(Data records):
........

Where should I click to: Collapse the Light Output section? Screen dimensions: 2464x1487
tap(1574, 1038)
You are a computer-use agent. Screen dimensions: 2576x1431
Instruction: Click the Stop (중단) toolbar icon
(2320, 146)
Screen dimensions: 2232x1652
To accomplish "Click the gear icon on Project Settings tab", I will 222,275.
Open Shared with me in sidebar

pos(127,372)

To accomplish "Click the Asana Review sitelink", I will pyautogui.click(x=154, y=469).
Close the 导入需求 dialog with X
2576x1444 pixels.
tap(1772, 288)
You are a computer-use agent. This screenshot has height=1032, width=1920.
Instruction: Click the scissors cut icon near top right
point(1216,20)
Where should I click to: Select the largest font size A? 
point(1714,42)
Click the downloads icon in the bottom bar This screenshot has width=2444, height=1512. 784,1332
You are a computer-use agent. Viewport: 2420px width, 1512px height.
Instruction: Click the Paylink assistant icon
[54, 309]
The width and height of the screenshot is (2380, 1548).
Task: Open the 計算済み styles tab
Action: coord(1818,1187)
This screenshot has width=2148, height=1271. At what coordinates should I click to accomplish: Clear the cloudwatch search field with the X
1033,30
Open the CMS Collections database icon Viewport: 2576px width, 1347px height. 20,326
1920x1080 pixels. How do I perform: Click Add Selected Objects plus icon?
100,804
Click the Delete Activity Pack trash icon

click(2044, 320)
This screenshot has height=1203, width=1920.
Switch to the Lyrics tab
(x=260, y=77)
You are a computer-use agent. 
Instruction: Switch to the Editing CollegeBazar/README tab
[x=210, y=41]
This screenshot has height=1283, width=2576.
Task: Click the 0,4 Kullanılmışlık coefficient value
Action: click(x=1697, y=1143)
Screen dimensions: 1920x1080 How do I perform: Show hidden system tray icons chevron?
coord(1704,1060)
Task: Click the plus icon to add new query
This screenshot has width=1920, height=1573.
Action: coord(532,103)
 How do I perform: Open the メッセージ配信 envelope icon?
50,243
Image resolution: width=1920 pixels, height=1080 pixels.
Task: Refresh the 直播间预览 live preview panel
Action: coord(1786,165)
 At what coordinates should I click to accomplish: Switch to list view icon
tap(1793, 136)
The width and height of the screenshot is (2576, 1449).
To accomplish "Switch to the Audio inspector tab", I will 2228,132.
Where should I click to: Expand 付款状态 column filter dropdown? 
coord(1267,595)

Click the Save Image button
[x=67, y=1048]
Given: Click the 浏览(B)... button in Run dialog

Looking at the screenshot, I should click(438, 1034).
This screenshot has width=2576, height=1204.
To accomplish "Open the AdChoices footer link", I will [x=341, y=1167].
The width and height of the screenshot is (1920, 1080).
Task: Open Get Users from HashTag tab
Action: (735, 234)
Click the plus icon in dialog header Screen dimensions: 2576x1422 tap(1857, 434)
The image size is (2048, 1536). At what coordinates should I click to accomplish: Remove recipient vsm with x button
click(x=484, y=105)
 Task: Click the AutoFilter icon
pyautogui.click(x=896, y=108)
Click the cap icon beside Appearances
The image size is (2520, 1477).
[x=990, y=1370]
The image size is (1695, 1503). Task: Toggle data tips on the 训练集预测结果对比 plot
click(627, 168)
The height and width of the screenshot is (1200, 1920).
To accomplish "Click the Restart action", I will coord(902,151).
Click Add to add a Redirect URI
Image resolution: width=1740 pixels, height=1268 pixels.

........

(Required work): Reproduce each line of the entries in which the word "Viewport" is found.

(Response area):
You are a computer-use agent. Viewport: 2420px width, 1512px height.
Open the CMS Collections database icon Viewport: 2576px width, 1347px height. 20,326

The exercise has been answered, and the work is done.